Invece quella colonna è un segno di vittoria: João supera l’ultimo blocco di questi enormi lego stipati di merci misteriose e proprio lì, accanto ai cassoni, ci sono tre enormi griglie sulle quali sfrigolano teste di pesce e altri oggetti non meglio identificati. Cibo. Mi sento sollevato. E fiero: come un esploratore che abbia scovato, dopo tanto viaggiare, quel che cercava. Mi immagino al posto di Enrico il Navigatore e la mia famiglia con João dietro, nella medesima posa del Padrão dos Descobrimentos.

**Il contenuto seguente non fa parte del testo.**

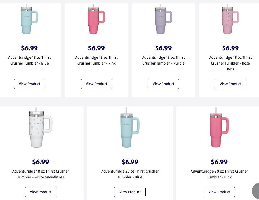Click View Product for 18 oz Blue tumbler
The height and width of the screenshot is (200, 259).
(x=30, y=84)
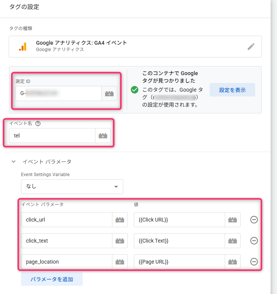
Task: Open variable picker for page_location parameter name
Action: click(x=120, y=262)
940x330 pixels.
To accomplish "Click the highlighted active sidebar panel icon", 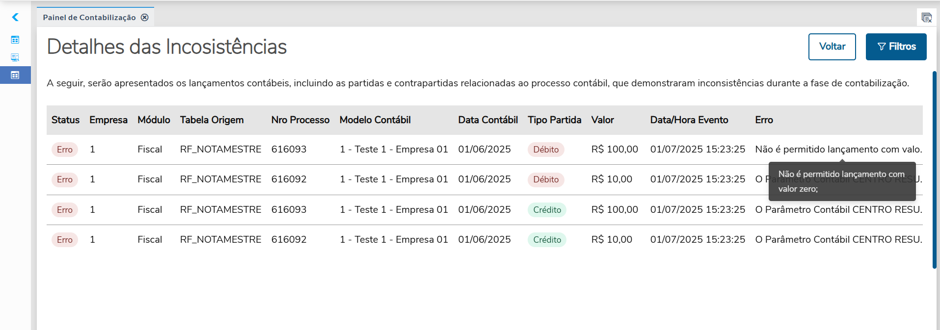I will coord(15,75).
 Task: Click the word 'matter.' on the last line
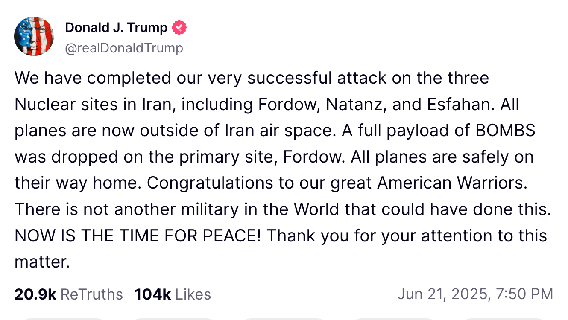coord(42,262)
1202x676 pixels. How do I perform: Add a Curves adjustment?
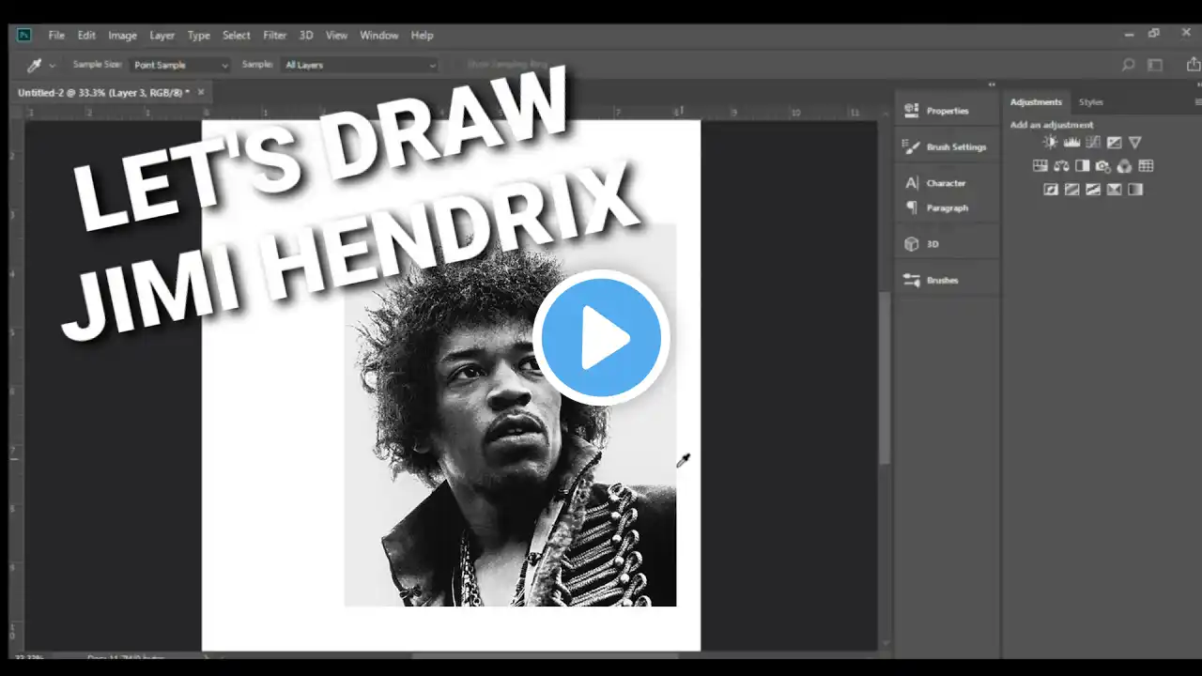coord(1093,143)
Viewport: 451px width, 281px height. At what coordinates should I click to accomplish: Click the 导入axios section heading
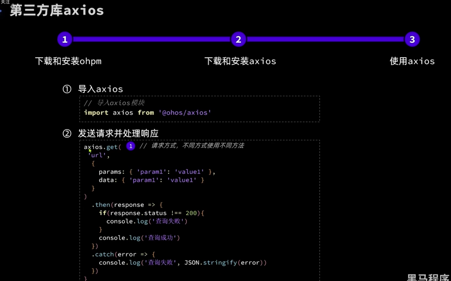100,89
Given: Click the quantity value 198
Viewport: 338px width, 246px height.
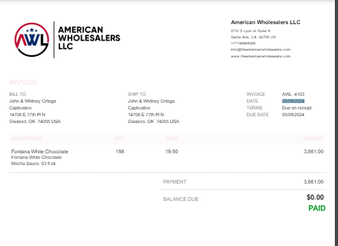Looking at the screenshot, I should (120, 151).
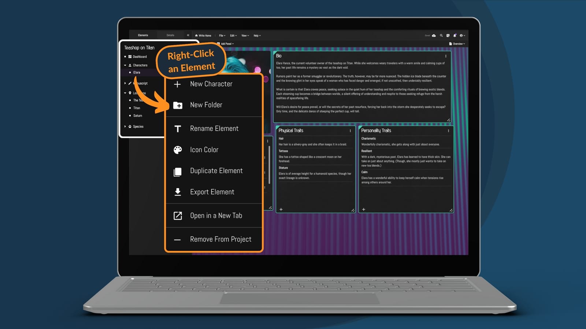586x329 pixels.
Task: Click the Write Home button
Action: click(203, 35)
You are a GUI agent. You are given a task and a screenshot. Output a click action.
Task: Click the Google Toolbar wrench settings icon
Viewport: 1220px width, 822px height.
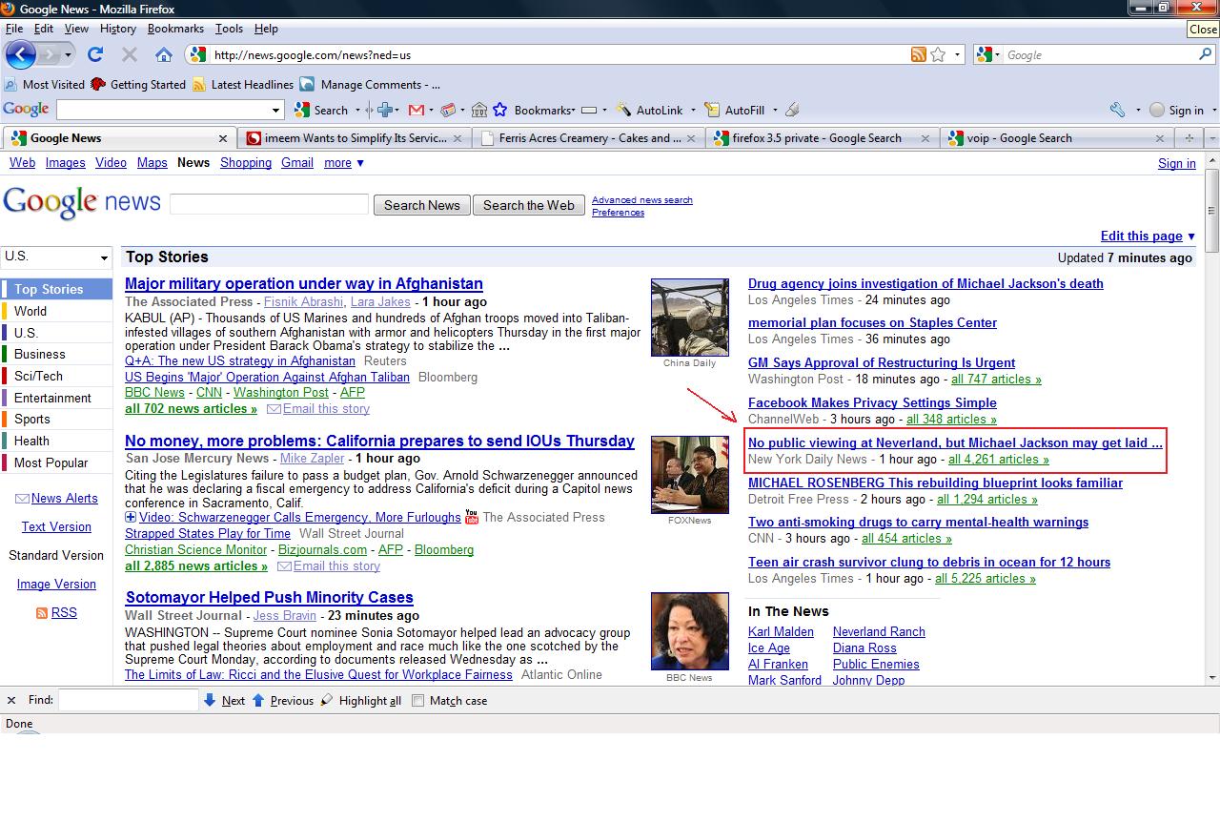click(x=1118, y=110)
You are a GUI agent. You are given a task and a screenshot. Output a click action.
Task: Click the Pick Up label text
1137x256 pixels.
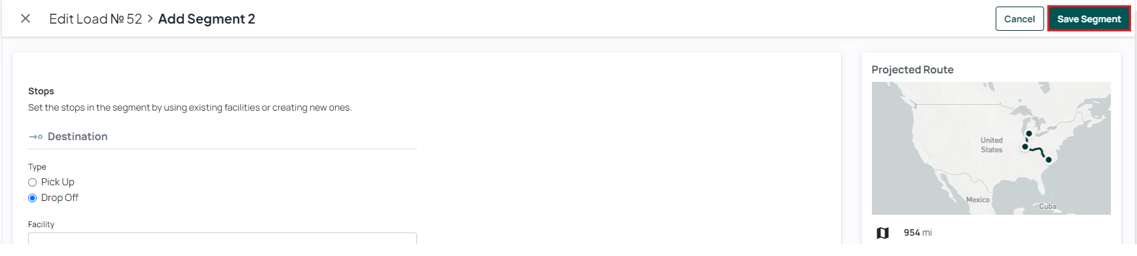[58, 182]
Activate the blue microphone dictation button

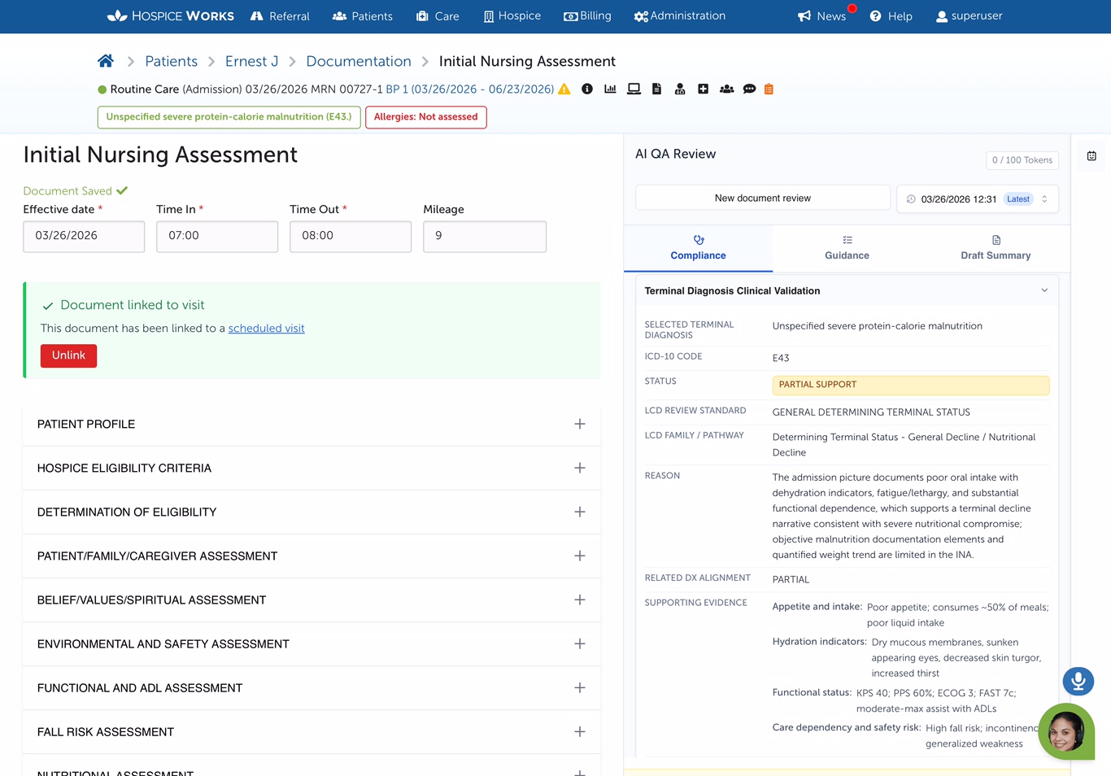pyautogui.click(x=1078, y=681)
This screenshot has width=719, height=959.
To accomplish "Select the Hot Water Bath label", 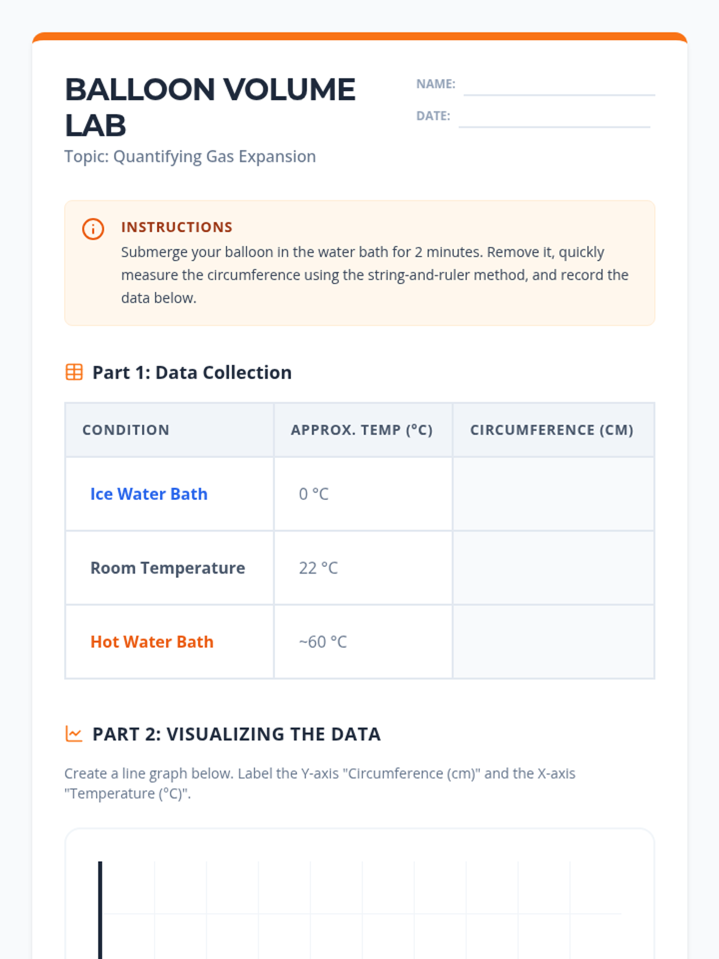I will (x=152, y=642).
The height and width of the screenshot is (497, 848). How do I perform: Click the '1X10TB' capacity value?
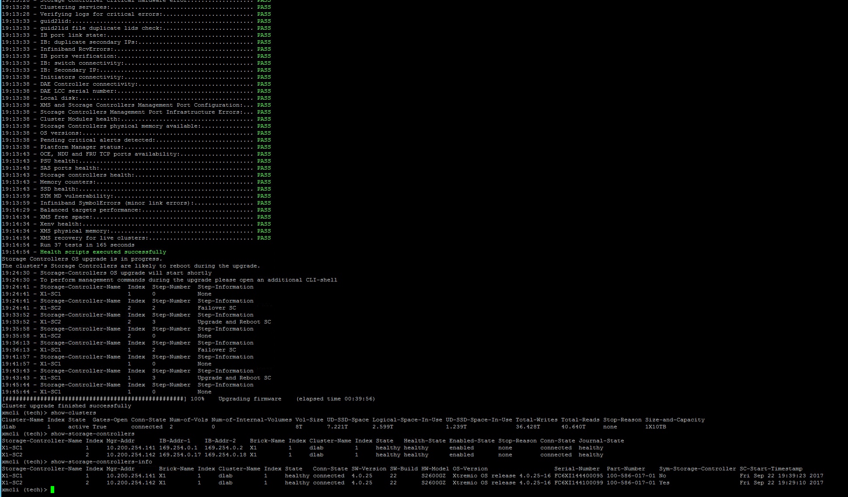[655, 427]
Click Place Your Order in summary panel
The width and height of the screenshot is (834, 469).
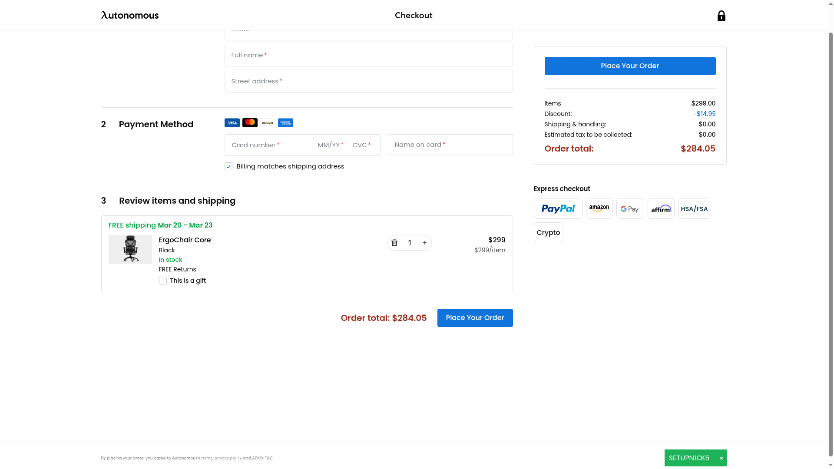(x=630, y=66)
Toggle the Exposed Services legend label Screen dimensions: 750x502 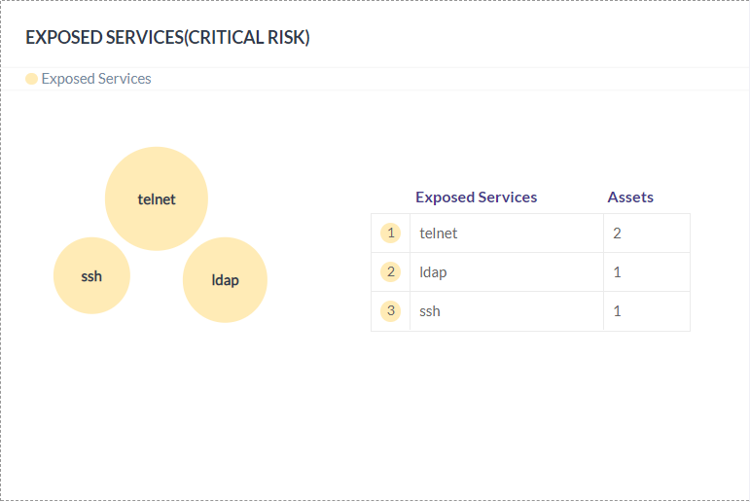pos(96,79)
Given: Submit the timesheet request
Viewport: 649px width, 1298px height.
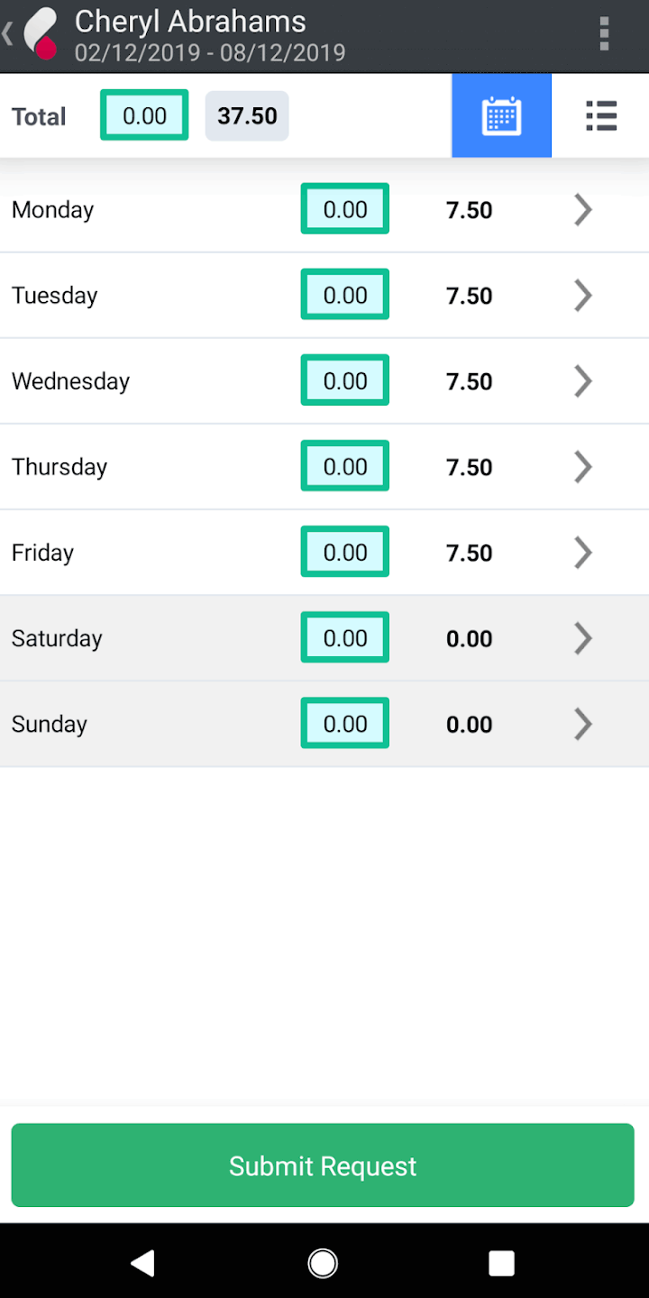Looking at the screenshot, I should click(x=323, y=1165).
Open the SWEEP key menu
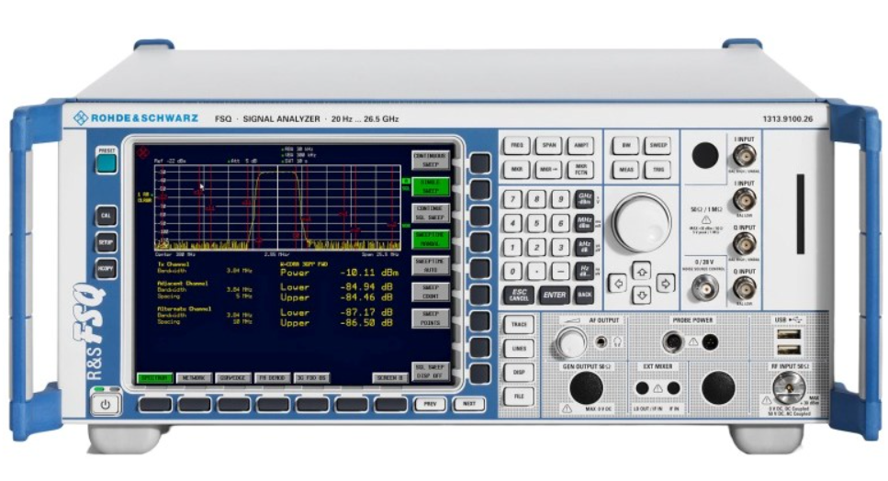This screenshot has width=888, height=481. [x=657, y=146]
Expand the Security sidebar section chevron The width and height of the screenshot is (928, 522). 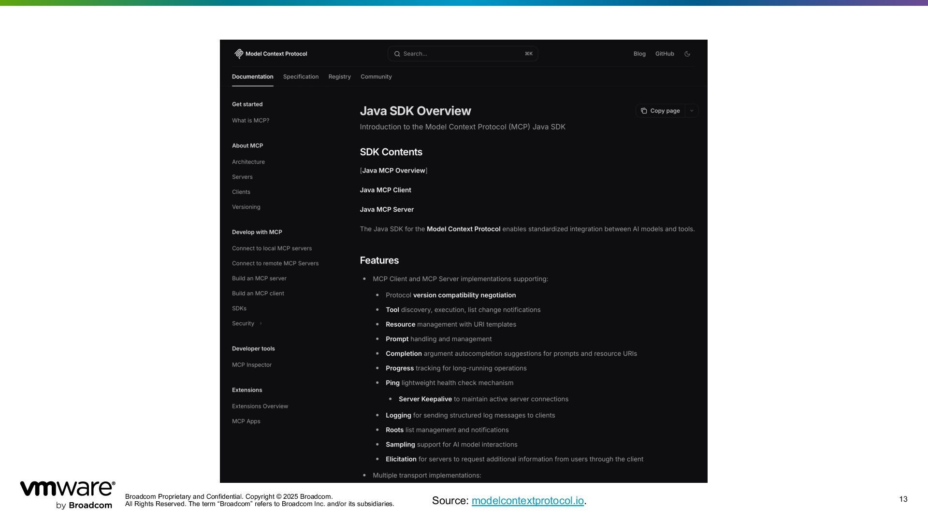tap(261, 323)
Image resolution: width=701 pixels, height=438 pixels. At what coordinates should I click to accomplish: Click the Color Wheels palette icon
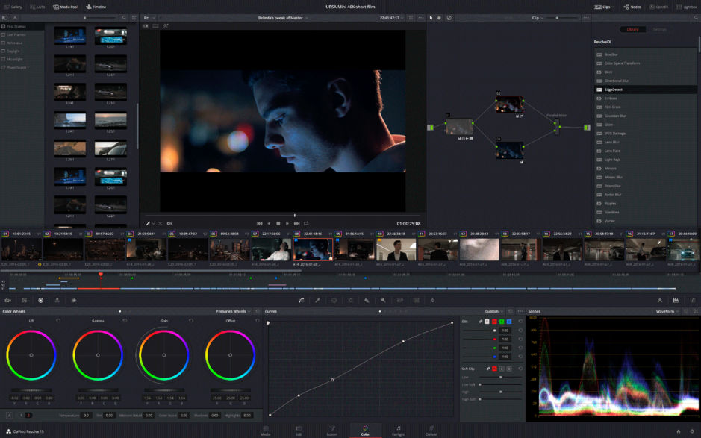(x=8, y=299)
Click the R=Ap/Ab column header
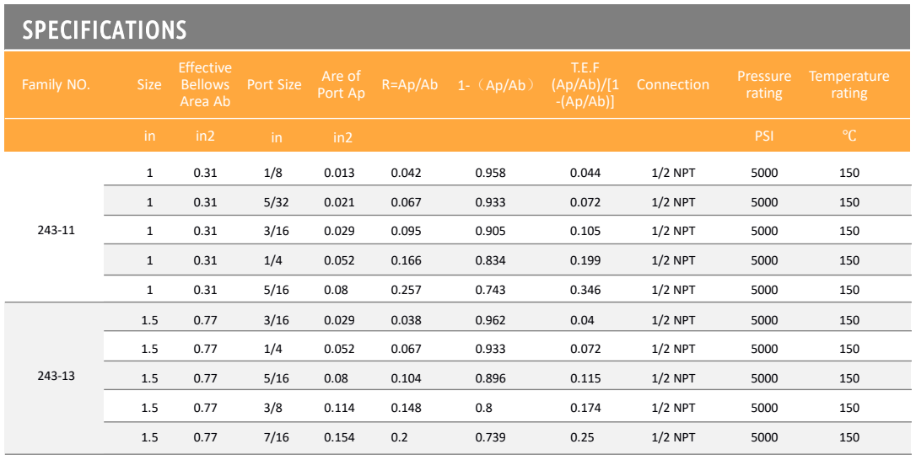 [410, 84]
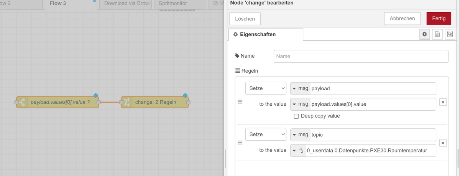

“L’Último Porto, I suppose” dico a Joao, parafrasando Henry Stanley, quando nel 1871 incontrò in Tanzania il professor Livingstone, scomparso da un lustro. Mia moglie odia le mie battute da sfigato ma curiosamente non la sottolinea: è piuttosto sollevata che ci sia del cibo per sfamare le creature. Usciamo dall’aria condizionata e posiamo il piede su Marte. Questa è la temperatura. Ma non importa: l’Último Porto, che pensavamo un luogo di fantasia come Macondo, come Cose Preziose, come il Bar sotto il mare, esiste. La corsa con João – attesa 2 minuti, 4,9 chilometri percorsi, 17 minuti di viaggio – c’è costata 6,75 euro. In Italia avremmo pagato circa il doppio. Con un taxi, naturalmente: in Italia Uber è proibito.
L’Último Porto è realtà. Aveva ragione Diego Rossi, cuoco dalle braccia grosse ma dal cervello fino dell’osteria Trippa di Milano, che perentorio mi disse: a Lisbona DEVI andare all’Último Porto. Diego è rock e saggio, e io amo la gente rock e saggia al contempo: quelli solo saggi sono noiosi, quelli solo rock sono pericolosi. Rock lo è sicuramente anche l’Último Porto: oltre alle tre griglie di cui dicevo, c’è una distesa di tavolacci affollati e un basso fabbricato innestato tra uffici della capitaneria, della dogana o di altre cose che potrei dirvi se sapessi leggere le targhe in portoghese. E ancor di più la lingua mi servirebbe per leggere il menù, che ci arriva su un foglietto appena riusciamo a ritagliarci spazio a sedere, sotto i grandi ombrelloni. Ma, diciamo la verità, un goloso non ha bisogno di parole: gli bastano gli occhi.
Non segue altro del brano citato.